Mechanism of differential gene expression in alphavirus Arthropod borne (arbo) viruses are one of the largest groups of RNA viruses and are an important cause of endemic and epidemic outbreaks of encephalitis, hepatitis and hemorrhagic fevers around the world. Sindbis virus (SIN), the subject of this proposal, is a mosquito transmitted human alphavirus. Important mosquito transmitted viruses such as eastern equine encephalitis (EEE), western equine encephalitis (WEE) and venezuelan equine encephalitis (VEE) also belong to alphavirus group. All alphaviruses vary an 12kb long (+) sense RNA genome which is directly translated by host ribosomes to produce viral RNA polymerase. Conserved RNA motifs located at the termini of SIN genome are thought to be important for polymerase recognition and RNA synthesis. At least three different kinds of RNAs are expressed from SIN genome: i) 49S (+) sense RNA; II) 49s (-) sense RNA and iii) 26S (+) sense RNA. Although, differential expression of these RNAs is long known, the mechanism of regulation of their expression is lacking. We have recently characterized the minimal sequence requirements within the 3' AU-rich region which is necessary for RNA synthesis. Since, the first RNA to be made in SIN infected cells is the (-) sense SIN RNA, we have chosen first to address the mechanism of (-) sense RNA synthesis. On the basis of our own published results, and those of others, we hypothesize that one or more RNA motifs interact with cellular and viral factors to regulate RNA synthesis and differential gene expression. The specific aims of this proposal are: 1) To characterize the role of various SIN RNA motifs that regulate (-) sense RNA synthesis. 2) To map the compensatory nucleotide changes that accompany mutations within the 3'NTR of the SIN genome. These studies are new to alphaviruses and represent the beginning of our long term goal to delineate the differential regulation of alphaviral RNA synthesis. Since alphaviral RNA vectors are vigorously pursued as gene therapeutic and vaccine delivery modules, these proposed studies will be used in the development of improved RNA vectors.
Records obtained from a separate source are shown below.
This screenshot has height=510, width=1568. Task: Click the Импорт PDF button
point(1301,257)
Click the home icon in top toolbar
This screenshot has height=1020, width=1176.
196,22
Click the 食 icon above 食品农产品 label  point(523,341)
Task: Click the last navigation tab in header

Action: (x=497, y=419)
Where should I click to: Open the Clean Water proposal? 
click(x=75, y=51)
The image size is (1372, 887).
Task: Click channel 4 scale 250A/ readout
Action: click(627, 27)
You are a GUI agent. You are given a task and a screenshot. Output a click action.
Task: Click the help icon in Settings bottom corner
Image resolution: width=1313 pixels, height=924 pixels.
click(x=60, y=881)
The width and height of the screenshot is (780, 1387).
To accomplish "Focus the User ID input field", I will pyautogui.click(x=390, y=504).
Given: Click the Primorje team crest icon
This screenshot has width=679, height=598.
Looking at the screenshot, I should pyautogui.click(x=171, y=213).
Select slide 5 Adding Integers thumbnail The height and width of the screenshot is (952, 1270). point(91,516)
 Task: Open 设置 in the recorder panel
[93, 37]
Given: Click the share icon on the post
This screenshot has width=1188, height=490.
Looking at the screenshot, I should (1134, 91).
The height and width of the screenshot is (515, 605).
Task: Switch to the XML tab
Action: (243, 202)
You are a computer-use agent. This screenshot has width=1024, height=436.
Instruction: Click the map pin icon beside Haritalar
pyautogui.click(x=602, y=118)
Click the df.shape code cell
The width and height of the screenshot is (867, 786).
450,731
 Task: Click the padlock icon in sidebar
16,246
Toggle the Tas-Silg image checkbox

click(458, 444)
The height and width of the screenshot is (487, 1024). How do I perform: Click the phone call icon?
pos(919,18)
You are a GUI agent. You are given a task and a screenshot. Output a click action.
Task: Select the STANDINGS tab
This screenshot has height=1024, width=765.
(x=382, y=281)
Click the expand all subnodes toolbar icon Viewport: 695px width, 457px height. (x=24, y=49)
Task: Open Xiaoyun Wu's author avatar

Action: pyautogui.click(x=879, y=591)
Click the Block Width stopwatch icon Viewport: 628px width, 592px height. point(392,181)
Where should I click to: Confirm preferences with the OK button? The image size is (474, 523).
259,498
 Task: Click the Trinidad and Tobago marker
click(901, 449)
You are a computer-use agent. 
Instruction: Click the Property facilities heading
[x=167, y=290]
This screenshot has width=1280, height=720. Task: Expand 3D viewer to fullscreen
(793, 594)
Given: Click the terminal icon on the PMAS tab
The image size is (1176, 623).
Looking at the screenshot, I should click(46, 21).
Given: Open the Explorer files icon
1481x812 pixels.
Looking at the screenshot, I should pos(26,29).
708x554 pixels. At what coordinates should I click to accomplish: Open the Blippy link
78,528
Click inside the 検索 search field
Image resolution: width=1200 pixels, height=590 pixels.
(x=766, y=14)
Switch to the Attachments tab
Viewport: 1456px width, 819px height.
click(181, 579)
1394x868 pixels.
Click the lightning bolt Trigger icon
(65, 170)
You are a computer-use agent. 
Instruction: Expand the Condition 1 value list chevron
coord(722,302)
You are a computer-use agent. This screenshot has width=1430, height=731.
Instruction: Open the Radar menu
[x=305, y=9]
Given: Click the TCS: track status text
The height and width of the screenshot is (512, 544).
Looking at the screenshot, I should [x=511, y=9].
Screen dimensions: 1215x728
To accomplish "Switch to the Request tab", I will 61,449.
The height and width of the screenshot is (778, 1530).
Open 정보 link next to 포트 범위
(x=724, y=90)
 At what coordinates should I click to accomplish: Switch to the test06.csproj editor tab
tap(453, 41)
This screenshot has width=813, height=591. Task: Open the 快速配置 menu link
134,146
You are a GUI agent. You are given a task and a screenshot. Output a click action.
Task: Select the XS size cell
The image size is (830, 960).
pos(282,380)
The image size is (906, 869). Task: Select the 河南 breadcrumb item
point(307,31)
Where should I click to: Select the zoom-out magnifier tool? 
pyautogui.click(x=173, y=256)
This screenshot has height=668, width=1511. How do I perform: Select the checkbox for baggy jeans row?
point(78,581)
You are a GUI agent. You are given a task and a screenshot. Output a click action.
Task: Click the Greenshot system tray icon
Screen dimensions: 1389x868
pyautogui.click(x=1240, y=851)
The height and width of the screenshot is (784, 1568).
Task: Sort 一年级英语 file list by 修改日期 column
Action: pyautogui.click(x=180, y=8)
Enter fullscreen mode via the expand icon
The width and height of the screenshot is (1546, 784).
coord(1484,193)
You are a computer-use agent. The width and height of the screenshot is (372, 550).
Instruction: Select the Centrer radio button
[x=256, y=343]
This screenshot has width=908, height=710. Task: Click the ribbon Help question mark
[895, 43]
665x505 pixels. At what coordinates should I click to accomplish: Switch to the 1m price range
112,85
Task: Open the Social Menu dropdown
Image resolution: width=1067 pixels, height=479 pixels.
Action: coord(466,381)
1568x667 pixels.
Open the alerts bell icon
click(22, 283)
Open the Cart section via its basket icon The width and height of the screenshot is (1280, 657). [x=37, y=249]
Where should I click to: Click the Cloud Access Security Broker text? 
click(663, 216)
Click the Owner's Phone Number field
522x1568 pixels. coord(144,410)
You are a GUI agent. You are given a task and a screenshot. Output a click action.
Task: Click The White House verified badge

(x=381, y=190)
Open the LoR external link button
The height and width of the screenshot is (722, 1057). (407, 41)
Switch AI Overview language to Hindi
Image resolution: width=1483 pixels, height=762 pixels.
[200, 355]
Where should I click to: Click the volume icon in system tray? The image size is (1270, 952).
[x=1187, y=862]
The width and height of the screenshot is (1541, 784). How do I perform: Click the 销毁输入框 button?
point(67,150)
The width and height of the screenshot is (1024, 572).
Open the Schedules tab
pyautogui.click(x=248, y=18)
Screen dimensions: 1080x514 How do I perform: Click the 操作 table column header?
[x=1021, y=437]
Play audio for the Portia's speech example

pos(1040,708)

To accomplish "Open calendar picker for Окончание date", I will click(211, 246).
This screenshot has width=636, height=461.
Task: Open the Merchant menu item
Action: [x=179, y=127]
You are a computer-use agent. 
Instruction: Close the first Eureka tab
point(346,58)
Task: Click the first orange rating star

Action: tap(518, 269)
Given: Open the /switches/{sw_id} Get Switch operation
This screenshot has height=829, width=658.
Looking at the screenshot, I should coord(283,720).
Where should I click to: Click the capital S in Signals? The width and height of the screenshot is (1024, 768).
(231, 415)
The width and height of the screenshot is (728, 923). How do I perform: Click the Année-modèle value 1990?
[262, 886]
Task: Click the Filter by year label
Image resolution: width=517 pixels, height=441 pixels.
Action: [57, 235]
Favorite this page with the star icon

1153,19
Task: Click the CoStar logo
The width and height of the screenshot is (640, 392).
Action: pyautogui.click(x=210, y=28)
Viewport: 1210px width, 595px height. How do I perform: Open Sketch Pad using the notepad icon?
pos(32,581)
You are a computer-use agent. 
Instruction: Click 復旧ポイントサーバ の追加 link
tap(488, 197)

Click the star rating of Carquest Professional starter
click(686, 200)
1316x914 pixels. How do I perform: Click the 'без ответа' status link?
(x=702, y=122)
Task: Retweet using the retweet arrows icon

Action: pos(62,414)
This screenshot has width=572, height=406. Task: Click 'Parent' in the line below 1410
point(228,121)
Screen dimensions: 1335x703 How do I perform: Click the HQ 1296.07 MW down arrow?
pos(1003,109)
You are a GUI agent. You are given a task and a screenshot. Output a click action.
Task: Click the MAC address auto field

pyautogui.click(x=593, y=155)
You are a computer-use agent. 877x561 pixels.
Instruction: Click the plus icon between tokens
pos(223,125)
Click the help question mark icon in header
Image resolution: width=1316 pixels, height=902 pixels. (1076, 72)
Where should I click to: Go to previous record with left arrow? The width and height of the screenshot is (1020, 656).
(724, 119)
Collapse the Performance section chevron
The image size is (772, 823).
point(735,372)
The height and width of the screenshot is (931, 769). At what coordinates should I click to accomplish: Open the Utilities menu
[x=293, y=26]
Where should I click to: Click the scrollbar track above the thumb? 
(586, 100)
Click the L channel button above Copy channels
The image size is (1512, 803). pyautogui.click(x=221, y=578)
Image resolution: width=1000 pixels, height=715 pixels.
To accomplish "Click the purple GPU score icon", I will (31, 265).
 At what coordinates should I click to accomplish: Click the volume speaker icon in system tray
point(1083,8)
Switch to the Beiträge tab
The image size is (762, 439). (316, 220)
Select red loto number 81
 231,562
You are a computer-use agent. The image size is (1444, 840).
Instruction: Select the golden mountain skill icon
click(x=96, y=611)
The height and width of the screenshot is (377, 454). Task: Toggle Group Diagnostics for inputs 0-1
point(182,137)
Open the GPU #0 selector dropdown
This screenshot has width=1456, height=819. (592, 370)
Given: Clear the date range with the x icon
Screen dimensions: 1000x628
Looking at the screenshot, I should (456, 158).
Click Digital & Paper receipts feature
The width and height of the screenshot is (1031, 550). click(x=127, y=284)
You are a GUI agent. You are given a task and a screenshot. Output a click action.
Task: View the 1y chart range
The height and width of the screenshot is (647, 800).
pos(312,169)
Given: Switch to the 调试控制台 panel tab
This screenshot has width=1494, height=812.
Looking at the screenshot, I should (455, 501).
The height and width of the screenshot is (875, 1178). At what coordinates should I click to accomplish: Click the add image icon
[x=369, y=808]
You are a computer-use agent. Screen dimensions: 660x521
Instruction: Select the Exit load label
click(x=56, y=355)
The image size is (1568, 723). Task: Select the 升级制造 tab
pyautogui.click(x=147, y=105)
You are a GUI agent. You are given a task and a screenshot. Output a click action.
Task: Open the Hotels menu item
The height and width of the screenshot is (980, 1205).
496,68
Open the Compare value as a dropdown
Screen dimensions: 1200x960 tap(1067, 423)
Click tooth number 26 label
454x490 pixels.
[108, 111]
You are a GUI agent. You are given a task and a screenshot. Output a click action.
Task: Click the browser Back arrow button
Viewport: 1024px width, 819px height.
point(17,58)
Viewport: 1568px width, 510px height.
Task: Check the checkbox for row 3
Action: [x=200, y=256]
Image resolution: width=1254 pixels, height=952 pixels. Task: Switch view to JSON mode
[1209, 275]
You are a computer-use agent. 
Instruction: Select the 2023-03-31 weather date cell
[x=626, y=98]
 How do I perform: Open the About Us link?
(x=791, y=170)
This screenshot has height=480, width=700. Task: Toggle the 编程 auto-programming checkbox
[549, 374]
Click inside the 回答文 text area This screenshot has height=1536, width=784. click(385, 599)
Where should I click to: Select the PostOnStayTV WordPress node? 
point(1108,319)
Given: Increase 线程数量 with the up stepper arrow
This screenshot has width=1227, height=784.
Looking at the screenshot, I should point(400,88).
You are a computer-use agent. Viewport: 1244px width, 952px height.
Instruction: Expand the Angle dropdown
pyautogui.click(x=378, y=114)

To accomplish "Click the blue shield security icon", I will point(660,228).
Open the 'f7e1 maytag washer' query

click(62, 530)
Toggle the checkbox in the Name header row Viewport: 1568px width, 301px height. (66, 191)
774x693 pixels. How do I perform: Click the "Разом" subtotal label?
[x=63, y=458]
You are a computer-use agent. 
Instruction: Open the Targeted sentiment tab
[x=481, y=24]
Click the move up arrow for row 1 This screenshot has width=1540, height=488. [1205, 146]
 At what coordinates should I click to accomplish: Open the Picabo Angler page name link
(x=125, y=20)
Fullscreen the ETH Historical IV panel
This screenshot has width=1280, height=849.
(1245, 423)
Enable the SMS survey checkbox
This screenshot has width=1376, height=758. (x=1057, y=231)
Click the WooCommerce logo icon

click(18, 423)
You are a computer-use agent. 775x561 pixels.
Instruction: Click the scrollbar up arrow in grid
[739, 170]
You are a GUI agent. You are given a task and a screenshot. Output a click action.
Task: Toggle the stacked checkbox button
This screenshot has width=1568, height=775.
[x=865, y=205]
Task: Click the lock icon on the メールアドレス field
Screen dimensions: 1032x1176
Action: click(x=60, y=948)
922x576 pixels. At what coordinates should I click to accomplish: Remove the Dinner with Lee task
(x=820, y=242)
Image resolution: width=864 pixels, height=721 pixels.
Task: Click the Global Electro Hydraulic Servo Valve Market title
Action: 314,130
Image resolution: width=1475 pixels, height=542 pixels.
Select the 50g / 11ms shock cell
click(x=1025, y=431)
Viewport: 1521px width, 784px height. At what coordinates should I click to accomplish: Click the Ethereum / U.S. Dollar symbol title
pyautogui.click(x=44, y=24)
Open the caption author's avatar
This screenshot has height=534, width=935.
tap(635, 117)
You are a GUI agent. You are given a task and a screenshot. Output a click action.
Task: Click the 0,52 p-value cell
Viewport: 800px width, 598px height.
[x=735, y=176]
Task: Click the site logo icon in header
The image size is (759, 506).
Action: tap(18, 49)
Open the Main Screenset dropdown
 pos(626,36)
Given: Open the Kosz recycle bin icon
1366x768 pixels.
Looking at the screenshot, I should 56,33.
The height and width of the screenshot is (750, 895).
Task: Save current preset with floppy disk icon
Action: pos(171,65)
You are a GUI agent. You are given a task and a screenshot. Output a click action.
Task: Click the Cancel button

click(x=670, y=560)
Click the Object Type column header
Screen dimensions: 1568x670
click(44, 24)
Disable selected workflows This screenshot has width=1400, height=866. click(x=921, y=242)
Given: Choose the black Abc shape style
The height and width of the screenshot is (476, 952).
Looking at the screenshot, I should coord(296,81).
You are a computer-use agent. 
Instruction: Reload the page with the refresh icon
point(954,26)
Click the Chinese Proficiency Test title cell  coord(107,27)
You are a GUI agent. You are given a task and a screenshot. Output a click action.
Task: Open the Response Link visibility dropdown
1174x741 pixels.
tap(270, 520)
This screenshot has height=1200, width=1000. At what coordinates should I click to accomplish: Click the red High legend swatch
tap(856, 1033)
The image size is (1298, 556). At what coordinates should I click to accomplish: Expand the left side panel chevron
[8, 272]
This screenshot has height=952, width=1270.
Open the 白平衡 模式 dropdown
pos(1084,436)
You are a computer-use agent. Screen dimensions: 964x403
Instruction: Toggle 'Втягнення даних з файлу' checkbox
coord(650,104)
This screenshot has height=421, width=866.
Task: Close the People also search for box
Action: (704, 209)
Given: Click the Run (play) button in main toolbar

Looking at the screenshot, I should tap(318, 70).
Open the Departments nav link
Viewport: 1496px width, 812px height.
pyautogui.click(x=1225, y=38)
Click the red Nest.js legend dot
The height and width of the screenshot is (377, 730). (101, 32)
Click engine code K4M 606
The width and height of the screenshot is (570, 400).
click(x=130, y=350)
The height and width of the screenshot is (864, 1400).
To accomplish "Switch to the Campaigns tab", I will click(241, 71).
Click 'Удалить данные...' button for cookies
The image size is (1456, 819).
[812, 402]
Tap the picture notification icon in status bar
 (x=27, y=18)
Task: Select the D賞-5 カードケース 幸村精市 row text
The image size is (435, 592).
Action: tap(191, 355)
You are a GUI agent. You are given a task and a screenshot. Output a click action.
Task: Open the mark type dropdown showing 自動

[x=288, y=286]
甲病毒中差异基因表达的机制节肢动物传播的(arbo)病毒是RNA病毒中最大的类群之一，是世界各地脑炎、肝炎和出血热地方性和流行性暴发的重要原因。本提案的主题辛德比斯病毒（SIN）是一种由蚊子传播的人类甲病毒。重要的蚊媒传播病毒如东部马脑炎（EEE）、西部马脑炎（WEE）和委内瑞拉马脑炎（VEE）也属于甲病毒组。所有甲病毒都有一个 12kb 长 (+) 有义 RNA 基因组，该基因组由宿主核糖体直接翻译以产生病毒 RNA 聚合酶。位于 SIN 基因组末端的保守 RNA 基序被认为对于聚合酶识别和 RNA 合成很重要。 SIN基因组表达至少三种不同类型的RNA： i) 49S (+) 有义RNA； II) 49s (-) 有义 RNA 和 iii) 26S (+) 有义 RNA。尽管这些RNA的差异表达早已为人所知，但其表达的调控机制却缺乏。我们最近描述了 3' AU 丰富区域内的最低序列要求，这是 RNA 合成所必需的。由于 SIN 感染细胞中产生的第一个 RNA 是 (-) 有义 SIN RNA，因此我们选择首先解决 (-) 有义 RNA 合成的机制。根据我们自己和其他人发表的结果，我们假设一个或多个 RNA 基序与细胞和病毒因子相互作用，以调节 RNA 合成和差异基因表达。该提案的具体目标是：1) 表征调节 (-) 有义 RNA 合成的各种 SIN RNA 基序的作用。 2) 绘制 SIN 基因组 3'NTR 内伴随突变的补偿性核苷酸变化图。这些研究对于甲病毒来说是新的，代表了我们描绘甲病毒 RNA 合成差异调节的长期目标的开始。由于甲病毒 RNA 载体作为基因治疗和疫苗递送模块被大力追求，因此这些拟议的研究将用于开发改进的 RNA 载体。